In choosing to use this citation style, you are required to create a bibliography at the end of the paper which includes all of the material you have cited within the text. If you got ideas from it then you better cite it. If you are familiar with official APA citation style, please use it. At the very least, bibliographic style should look like the following examples:. University of Notre Dame Press, However, do be careful how you cite articles in edited volumes.
The editor s of the book i. Usually the editor s have only one or two of them at most. You must cite each article separately by the name of the author s of each article. Check to make sure you are clear on whose article or chapter is whose. Also make sure you underline or italicize pick one and stick with it the book title and put the article or chapter title in quotes.
For more examples of bibliography formatting, and the relevant information on the course readings, consult the syllabus.
Nor has she told you what the paper should look like. Should it summarize one of the theories of self? Should it compare two or more theories? Should it place these theories into some historical context? Should it take issue with these theories, pointing out their limitations? At this juncture, you have two options: In other words, is your professor looking for information or argument? As you think about a topic, ask yourself the following questions:.
When writing an academic paper, you must not only consider what you want to say, you must also consider to whom you are saying it. To whom are you writing, and for what purpose? When you begin to answer all of these questions, you have started to reckon with what has been called "the rhetorical stance. When you write a paper, you take a stand on a topic. You determine whether you are for or against, passionate or cool-headed.
You determine whether you are going to view this topic through a particular perspective feminist, for example , or whether you are going to make a more general response. You also determine whether you are going to analyze your topic through the lens of a particular discipline - history, for example. Your stance on the topic depends on the many decisions you have made in the reading and thinking processes.

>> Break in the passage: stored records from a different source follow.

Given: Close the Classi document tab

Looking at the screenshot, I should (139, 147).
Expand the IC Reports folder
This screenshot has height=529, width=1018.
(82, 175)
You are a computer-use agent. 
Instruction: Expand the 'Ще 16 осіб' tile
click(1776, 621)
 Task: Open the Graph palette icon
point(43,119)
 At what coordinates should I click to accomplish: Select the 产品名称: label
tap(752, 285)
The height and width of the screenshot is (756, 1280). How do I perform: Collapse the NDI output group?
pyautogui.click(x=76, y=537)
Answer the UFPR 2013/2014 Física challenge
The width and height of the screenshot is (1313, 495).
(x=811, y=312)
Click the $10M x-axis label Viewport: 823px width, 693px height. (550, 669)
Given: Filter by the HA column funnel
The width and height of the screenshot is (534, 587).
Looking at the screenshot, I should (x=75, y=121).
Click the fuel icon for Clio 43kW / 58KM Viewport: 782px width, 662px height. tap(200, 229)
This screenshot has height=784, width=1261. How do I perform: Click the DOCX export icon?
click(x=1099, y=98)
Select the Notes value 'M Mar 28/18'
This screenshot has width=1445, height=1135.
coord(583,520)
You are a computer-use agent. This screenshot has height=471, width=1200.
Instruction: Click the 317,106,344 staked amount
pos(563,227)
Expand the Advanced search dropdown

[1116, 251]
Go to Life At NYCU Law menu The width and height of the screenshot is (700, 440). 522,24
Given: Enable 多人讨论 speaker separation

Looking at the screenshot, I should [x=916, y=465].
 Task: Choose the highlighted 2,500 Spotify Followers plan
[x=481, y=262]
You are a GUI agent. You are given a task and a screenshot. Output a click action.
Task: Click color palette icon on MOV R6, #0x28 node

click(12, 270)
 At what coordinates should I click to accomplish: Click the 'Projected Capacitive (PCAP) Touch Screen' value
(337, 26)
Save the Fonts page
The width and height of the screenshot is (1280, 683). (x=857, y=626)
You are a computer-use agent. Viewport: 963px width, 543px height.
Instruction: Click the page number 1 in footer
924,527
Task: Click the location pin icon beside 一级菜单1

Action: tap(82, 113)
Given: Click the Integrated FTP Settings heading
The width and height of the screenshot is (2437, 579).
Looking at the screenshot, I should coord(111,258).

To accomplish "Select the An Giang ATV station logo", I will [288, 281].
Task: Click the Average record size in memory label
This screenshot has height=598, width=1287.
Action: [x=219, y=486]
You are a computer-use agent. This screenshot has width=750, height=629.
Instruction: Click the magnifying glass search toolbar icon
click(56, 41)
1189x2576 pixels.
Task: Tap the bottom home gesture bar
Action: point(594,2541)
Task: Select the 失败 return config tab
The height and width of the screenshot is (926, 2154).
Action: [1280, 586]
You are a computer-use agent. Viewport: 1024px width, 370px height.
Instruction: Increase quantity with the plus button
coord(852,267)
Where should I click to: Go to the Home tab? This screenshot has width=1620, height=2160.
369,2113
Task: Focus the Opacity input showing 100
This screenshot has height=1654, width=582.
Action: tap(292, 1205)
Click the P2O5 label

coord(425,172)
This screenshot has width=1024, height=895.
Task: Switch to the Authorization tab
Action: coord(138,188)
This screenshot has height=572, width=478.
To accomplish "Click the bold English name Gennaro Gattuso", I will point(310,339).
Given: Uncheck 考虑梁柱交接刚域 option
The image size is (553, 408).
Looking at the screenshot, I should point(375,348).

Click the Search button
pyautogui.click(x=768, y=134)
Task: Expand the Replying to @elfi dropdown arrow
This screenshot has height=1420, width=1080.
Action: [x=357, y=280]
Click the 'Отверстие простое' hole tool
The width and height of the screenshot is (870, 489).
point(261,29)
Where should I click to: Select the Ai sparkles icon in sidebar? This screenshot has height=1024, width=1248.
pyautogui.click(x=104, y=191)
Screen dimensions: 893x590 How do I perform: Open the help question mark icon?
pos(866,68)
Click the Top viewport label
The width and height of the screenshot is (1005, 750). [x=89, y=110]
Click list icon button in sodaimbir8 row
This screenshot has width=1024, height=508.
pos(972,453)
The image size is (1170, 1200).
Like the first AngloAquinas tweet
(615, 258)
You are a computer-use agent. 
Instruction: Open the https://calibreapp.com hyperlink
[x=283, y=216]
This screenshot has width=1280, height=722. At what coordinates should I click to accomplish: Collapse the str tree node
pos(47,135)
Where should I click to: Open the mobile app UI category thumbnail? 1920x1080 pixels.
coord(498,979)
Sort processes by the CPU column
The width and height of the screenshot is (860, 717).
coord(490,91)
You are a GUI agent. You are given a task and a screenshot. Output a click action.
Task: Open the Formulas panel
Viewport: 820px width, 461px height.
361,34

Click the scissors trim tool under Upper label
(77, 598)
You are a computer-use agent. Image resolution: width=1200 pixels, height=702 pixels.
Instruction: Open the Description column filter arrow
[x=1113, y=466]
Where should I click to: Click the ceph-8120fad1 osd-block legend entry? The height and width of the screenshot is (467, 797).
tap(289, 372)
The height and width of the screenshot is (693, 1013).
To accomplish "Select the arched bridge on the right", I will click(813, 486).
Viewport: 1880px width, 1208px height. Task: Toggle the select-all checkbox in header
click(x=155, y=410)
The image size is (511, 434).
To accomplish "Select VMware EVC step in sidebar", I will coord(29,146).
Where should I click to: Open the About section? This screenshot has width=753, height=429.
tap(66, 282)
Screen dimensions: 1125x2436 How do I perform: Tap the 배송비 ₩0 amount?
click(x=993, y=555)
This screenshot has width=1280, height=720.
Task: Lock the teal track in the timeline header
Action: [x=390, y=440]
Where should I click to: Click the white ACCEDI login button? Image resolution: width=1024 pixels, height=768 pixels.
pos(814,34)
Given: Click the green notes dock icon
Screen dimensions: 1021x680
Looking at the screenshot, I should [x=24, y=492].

In order to make sure that your stance on a topic is appropriately analytical, you might want to ask yourself some questions. Why did you find some elements of the text more important than others? Does this prioritizing reflect some bias or preconception on your part? If you dismissed part of a text as boring or unimportant, why did you do so? Do you have personal issues or experiences that lead you to be impatient with certain claims?
Is there any part of your response to the text that might cause your reader to discount your paper as biased or un-critical? If so, you might want to reconsider your position on your topic. Your position on a topic does not by itself determine your rhetorical stance. You must also consider your reader. In the college classroom, the audience is usually the professor or your classmates - although occasionally your professor will instruct you to write for a more particular or more general audience.
No matter who your reader is, you will want to consider him carefully before you start to write. What do you know about your reader and his stance towards your topic? What is he likely to know about the topic? What biases is he likely to have? Moreover, what effect do you hope to have on the reader? Is your aim to be controversial? Will the reader appreciate or resent your intention? Once you have determined who your reader is, you will want to consider how you might best reach him.
In any case, when you are deciding on a rhetorical stance, choose one that allows you to be sincere. What if you are of two minds on a subject? Declare that to the reader. Make ambivalence your clear rhetorical stance. Though some professors find it flattering to discover that all of their students share their positions on a subject, most of us are hoping that your argument will engage us by telling us something new about your topic - even if that "something new" is simply a fresh emphasis on a minor detail.
Do you really want that to happen? In high school you might have been taught various strategies for structuring your papers. Others of you might have been told that the best structure for a paper is the hour-glass model, in which you begin with a general statement, make observations that are increasingly specific, and then conclude with a statement that is once again general. When you are writing papers in college, you will require structures that will support ideas that are more complex than the ones you considered in high school.
Your professors might offer you several models for structuring your paper. They might tell you to order your information chronologically or spatially, depending on whether you are writing a paper for a history class or a course in art history. Or they may provide you with different models for argument: No prefab model exists that will provide adequate structure for the academic argument.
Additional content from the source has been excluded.